This past week I began to think that my entire life was rotissarating around what I did or did not have in my stomach. It all started last Thursday, when I attended a vegan lecture sponsored by the Fox Leadership Program. Two days later, I fasted for Yom Kippur, the Jewish Day of Atonement. Sunday, I ate vegetarian victuals and worked at a soup kitchen in West Philadelphia. And Saturday night, after breaking the fast, I took my brother out to McDonald's for chicken nuggets, Big Macs and fries. I essentially ran the entire gamut of the food pyramid scheme trying to decide if the mantra "you are what you eat" still has validity.
As the week progressed, I kept backtracking to the vegan lecture because the activists, Gary Yourofsky and Kate Timko, left me with more questions about the animal rights movement than concrete answers. What kept eating at me during the lecture were the myopic viewpoints and blatant hypocrisies of these animal rights activists who consider themselves morally superior to those of us who choose to eat meat.
I don't care if people are vegan. In fact, I highly admire them for having a belief and sticking to it. But when vegans use their eating habits to declare moral victory over everyone else, I get more than a little distressed.
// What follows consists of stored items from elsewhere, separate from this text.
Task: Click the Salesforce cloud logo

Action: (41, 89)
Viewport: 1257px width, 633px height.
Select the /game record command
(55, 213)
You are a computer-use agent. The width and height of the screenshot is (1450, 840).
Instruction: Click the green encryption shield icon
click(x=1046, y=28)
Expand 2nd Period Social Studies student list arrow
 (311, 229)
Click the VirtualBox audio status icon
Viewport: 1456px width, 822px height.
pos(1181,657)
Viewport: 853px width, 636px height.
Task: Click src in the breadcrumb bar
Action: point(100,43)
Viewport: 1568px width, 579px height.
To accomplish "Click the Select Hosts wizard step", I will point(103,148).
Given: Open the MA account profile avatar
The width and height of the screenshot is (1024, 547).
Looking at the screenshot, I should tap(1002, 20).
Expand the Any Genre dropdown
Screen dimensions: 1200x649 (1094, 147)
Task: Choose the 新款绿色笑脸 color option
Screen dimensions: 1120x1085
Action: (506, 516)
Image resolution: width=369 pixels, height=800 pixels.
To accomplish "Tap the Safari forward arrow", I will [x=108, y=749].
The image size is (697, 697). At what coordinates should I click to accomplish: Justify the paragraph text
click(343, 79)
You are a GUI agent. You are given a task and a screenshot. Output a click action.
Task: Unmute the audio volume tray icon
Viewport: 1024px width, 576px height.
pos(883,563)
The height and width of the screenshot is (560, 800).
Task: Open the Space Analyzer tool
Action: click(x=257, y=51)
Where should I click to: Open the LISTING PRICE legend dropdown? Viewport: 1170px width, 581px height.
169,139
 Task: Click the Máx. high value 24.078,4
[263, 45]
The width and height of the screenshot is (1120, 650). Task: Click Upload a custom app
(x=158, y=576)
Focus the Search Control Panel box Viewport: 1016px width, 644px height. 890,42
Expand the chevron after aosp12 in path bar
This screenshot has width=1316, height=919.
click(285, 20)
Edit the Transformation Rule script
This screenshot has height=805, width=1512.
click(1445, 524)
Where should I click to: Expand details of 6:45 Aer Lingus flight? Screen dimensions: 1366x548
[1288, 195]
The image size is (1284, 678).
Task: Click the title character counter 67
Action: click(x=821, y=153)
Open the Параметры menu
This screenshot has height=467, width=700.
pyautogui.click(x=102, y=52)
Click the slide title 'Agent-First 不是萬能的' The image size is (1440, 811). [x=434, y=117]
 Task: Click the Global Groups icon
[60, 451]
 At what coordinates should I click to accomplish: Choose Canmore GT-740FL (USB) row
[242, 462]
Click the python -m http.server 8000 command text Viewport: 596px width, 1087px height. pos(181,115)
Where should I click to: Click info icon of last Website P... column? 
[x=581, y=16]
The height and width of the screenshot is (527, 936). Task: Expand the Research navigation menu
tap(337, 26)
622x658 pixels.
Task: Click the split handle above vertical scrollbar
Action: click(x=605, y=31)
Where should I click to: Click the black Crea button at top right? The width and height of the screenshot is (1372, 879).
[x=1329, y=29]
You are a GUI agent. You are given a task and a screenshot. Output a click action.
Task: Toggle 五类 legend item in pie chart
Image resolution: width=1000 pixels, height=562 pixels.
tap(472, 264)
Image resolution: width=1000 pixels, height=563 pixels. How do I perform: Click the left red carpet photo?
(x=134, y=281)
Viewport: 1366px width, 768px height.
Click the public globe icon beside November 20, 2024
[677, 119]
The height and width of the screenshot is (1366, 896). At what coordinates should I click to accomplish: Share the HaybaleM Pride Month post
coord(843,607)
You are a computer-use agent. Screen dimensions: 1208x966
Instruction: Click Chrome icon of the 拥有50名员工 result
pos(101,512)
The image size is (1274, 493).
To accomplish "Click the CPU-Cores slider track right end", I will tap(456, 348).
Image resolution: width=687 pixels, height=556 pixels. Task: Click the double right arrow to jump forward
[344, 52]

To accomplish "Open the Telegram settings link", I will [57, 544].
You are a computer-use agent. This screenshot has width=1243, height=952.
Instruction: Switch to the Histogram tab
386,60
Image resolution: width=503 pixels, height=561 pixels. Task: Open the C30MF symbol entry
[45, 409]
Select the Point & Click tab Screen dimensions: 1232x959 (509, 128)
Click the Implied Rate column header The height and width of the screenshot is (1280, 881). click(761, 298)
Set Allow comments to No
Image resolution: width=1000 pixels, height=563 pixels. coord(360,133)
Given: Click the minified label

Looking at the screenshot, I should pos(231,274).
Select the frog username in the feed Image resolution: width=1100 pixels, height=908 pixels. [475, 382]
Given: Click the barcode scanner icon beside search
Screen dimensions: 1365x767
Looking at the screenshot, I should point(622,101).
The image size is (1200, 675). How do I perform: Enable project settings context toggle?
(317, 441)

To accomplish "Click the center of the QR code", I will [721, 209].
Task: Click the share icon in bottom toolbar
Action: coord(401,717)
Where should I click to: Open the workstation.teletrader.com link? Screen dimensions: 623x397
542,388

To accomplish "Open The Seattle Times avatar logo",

It was Timko and Yourofsky's hypocritical moral philosophy that really irked me. At the beginning of the lecture, we were handed copies of Yourofsky's biography, which said that he "has been arrested numerous times for random acts of kindness and compassion." Unfortunately for us, Yourofsky doesn't always extend these acts of kindness and compassion to his own species, saying in one interview in The Toledo Blade that he at one time "had been in favor of killing ... "vivisectionists,'" or scientists who use animals to research new medical drugs and treatment options for humans. Before I continue, I just want to make sure I get this straight. Killing animals is bad, but killing people who kill animals is good. Okay, just checking. Moving on.
Though Yourofsky repeatedly quoted civil liberties activists and equated his actions with the nonviolent resistance practiced by Gandhi and Martin Luther King Jr., he is closely affiliated with the radical Animals Liberation Front, having a full section of his Web site devoted to his relationship with the organization. ALF has, in the past, used arson, destruction of private property, death threats and vandalism to espouse its cause, none of which I would consider "random acts of kindness and compassion." On his Web site, Yourofsky says that "ALF activists are not terrorists," but ALF domestically has caused over $110 million in damage. In 1999, ALF caused $1 million worth of damage at the University of Minnesota, "seriously imped[ing] research on Alzheimer's, Parkinson's, cancer and other diseases," according to the Associated Press.
In addition, Yourofsky founded the Animals Deserve Absolute Protection Today and Tomorrow, a nonprofit animal rights organization that, in addition to abolishing animal consumption, calls itself "an unwavering supporter of human rights ... which seek[s] an end to discrimination of all kinds." During the lecture, both speakers repeatedly compared animal rights to human and civil rights. Yourofsky compared the lives of livestock chickens to those of black slaves and called the oppression of animals equivalent to that of women, because both are "reduced to body parts." The biased, emotionally strong language was like a political ad, designed to provoke its intended audience through a physiological reaction, not a logical one.
For example, on another part of his Web site, in a section entitled "Hitler was not Veg," Yourofsky disputes Hitler's supposed vegetarianism, calling him "a good ol'-fashioned meat-eating scumbag." This is the most illogical argument in favor of vegetarianism I have ever seen. The way I read it is as follows: Hitler ate meat. Hitler was bad. Therefore, people who eat meat are bad. Even more disturbing is what comes after that passage. Yourofsky writes, "It is frightening that many Jews, not to mention blacks, Latinos, gays and women -- groups who should empathize with the oppression of others -- promote pogroms, slavery, discrimination and holocausts against the animal kingdom. Obviously, this makes all of the aforesaid groups seem hypocritical to the world."
To single out minority groups and attempt to pander to their emotions by describing horrific actions taken against them in the past is morally abhorrent. The use of Hitler to make an argument is offensive to me, not just as a Jewish woman, but as a human being.
More than anything, I was upset at how nonchalant Yourofsky and Timko seemed when they were asked how they planned to get cheap vegan alternatives into urban areas, where people can't afford and don't have access to pricey soy, rice milk and tofu. Their response: Give up the cable TV for the extra money. Eat lentils, beans and rice instead. Then, Timko made a crack about people in urban areas driving SUVs. Yeah, that's what I'd call a real compassionate moral victory for animal rights.
Melody Joy Kramer is a junior English major from Cherry Hill, N.J. Perpendicular Harmony appears on Wednesdays.